_Requirements_
Update the records below by replacing every "At what coordinates should I click to accomplish" with "Where should I click to complete", and keep everything else the same.
***** Listed records *****
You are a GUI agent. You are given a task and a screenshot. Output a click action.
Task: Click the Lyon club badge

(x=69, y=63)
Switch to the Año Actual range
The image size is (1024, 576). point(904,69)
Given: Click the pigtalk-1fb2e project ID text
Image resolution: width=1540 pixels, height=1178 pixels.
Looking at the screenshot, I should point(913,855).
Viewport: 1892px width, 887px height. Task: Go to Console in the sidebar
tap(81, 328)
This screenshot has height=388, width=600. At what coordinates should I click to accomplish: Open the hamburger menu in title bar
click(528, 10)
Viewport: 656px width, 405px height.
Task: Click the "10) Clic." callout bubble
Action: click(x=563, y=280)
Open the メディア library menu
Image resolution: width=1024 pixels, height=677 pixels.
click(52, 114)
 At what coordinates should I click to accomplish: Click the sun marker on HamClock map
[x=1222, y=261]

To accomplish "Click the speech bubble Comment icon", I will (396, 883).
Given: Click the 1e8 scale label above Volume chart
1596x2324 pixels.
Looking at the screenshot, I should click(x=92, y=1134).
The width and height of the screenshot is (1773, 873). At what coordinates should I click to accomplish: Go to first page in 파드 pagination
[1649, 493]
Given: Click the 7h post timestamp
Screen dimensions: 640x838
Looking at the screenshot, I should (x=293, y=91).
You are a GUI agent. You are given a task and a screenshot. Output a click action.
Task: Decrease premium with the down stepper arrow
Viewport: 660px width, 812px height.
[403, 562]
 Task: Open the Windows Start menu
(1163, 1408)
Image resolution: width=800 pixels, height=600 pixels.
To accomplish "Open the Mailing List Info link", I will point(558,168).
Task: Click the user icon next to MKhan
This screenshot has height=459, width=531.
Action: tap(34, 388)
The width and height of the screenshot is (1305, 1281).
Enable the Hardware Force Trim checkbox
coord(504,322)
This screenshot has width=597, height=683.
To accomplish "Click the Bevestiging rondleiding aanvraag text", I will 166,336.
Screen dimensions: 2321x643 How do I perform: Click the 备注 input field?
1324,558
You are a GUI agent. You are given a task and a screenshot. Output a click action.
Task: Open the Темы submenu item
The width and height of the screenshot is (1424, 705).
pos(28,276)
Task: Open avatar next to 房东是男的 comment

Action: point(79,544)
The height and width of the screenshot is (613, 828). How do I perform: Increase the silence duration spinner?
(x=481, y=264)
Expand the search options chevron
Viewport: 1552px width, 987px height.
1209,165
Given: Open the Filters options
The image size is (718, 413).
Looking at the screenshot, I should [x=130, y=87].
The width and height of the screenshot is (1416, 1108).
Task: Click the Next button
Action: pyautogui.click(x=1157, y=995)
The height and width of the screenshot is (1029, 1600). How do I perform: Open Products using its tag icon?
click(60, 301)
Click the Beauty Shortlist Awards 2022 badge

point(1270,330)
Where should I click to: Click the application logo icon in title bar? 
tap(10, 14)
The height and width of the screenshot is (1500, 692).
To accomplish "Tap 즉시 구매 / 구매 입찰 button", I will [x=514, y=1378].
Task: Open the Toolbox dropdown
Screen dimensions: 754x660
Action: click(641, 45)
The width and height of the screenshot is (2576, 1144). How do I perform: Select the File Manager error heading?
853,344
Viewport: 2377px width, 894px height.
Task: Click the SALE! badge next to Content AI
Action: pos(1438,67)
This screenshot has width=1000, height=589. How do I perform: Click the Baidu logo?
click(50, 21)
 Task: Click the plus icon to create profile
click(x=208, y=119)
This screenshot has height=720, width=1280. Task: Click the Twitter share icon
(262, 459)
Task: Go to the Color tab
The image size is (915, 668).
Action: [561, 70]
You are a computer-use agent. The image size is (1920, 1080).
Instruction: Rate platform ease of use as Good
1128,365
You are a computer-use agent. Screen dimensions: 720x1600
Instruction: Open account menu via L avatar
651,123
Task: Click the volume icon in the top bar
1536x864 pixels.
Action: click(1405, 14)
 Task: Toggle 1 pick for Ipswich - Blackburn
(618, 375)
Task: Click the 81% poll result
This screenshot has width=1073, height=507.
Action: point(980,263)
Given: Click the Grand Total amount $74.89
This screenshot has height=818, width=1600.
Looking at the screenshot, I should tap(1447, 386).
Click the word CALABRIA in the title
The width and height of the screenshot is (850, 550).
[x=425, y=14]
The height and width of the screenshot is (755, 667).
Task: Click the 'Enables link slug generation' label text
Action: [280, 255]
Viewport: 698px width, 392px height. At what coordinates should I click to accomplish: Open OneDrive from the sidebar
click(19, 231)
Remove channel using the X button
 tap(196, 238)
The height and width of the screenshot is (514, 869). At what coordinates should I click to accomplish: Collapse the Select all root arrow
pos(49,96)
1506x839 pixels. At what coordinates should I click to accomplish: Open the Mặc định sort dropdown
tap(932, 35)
*****
_Complete output_
You are a GUI agent. You are given a task and a screenshot. Output a click action.
Task: Click the Lyon club badge

(x=69, y=63)
Switch to the Año Actual range
The image size is (1024, 576). point(904,69)
Given: Click the pigtalk-1fb2e project ID text
Image resolution: width=1540 pixels, height=1178 pixels.
Looking at the screenshot, I should point(913,855).
Viewport: 1892px width, 887px height. Task: Go to Console in the sidebar
tap(81, 328)
This screenshot has height=388, width=600. Where should I click to complete: Open the hamburger menu in title bar
click(528, 10)
Viewport: 656px width, 405px height.
Task: Click the "10) Clic." callout bubble
Action: click(x=563, y=280)
Open the メディア library menu
Image resolution: width=1024 pixels, height=677 pixels.
click(52, 114)
 Where should I click to complete: Click the sun marker on HamClock map
[x=1222, y=261]

To accomplish "Click the speech bubble Comment icon", I will (396, 883).
Given: Click the 1e8 scale label above Volume chart
1596x2324 pixels.
Looking at the screenshot, I should click(x=92, y=1134).
The width and height of the screenshot is (1773, 873). Where should I click to complete: Go to first page in 파드 pagination
[1649, 493]
Given: Click the 7h post timestamp
Screen dimensions: 640x838
Looking at the screenshot, I should (x=293, y=91).
You are a GUI agent. You are given a task and a screenshot. Output a click action.
Task: Decrease premium with the down stepper arrow
Viewport: 660px width, 812px height.
[403, 562]
 Task: Open the Windows Start menu
(1163, 1408)
Image resolution: width=800 pixels, height=600 pixels.
To accomplish "Open the Mailing List Info link", I will point(558,168).
Task: Click the user icon next to MKhan
This screenshot has height=459, width=531.
Action: tap(34, 388)
The width and height of the screenshot is (1305, 1281).
Enable the Hardware Force Trim checkbox
coord(504,322)
This screenshot has width=597, height=683.
To accomplish "Click the Bevestiging rondleiding aanvraag text", I will 166,336.
Screen dimensions: 2321x643 How do I perform: Click the 备注 input field?
1324,558
You are a GUI agent. You are given a task and a screenshot. Output a click action.
Task: Open the Темы submenu item
The width and height of the screenshot is (1424, 705).
pos(28,276)
Task: Open avatar next to 房东是男的 comment

Action: point(79,544)
The height and width of the screenshot is (613, 828). How do I perform: Increase the silence duration spinner?
(x=481, y=264)
Expand the search options chevron
Viewport: 1552px width, 987px height.
1209,165
Given: Open the Filters options
The image size is (718, 413).
Looking at the screenshot, I should [x=130, y=87].
The width and height of the screenshot is (1416, 1108).
Task: Click the Next button
Action: pyautogui.click(x=1157, y=995)
The height and width of the screenshot is (1029, 1600). How do I perform: Open Products using its tag icon?
click(60, 301)
Click the Beauty Shortlist Awards 2022 badge

point(1270,330)
Where should I click to: Click the application logo icon in title bar? 
tap(10, 14)
The height and width of the screenshot is (1500, 692).
To accomplish "Tap 즉시 구매 / 구매 입찰 button", I will [x=514, y=1378].
Task: Open the Toolbox dropdown
Screen dimensions: 754x660
Action: click(641, 45)
The width and height of the screenshot is (2576, 1144). How do I perform: Select the File Manager error heading?
853,344
Viewport: 2377px width, 894px height.
Task: Click the SALE! badge next to Content AI
Action: pos(1438,67)
This screenshot has width=1000, height=589. How do I perform: Click the Baidu logo?
click(50, 21)
 Task: Click the plus icon to create profile
click(x=208, y=119)
This screenshot has height=720, width=1280. Task: Click the Twitter share icon
(262, 459)
Task: Go to the Color tab
The image size is (915, 668).
Action: [561, 70]
You are a computer-use agent. The image size is (1920, 1080).
Instruction: Rate platform ease of use as Good
1128,365
You are a computer-use agent. Screen dimensions: 720x1600
Instruction: Open account menu via L avatar
651,123
Task: Click the volume icon in the top bar
1536x864 pixels.
Action: click(1405, 14)
 Task: Toggle 1 pick for Ipswich - Blackburn
(618, 375)
Task: Click the 81% poll result
This screenshot has width=1073, height=507.
Action: point(980,263)
Given: Click the Grand Total amount $74.89
This screenshot has height=818, width=1600.
Looking at the screenshot, I should tap(1447, 386).
Click the word CALABRIA in the title
The width and height of the screenshot is (850, 550).
[x=425, y=14]
The height and width of the screenshot is (755, 667).
Task: Click the 'Enables link slug generation' label text
Action: [280, 255]
Viewport: 698px width, 392px height. Where should I click to complete: Open OneDrive from the sidebar
click(19, 231)
Remove channel using the X button
 tap(196, 238)
The height and width of the screenshot is (514, 869). Where should I click to complete: Collapse the Select all root arrow
pos(49,96)
1506x839 pixels. Where should I click to complete: Open the Mặc định sort dropdown
tap(932, 35)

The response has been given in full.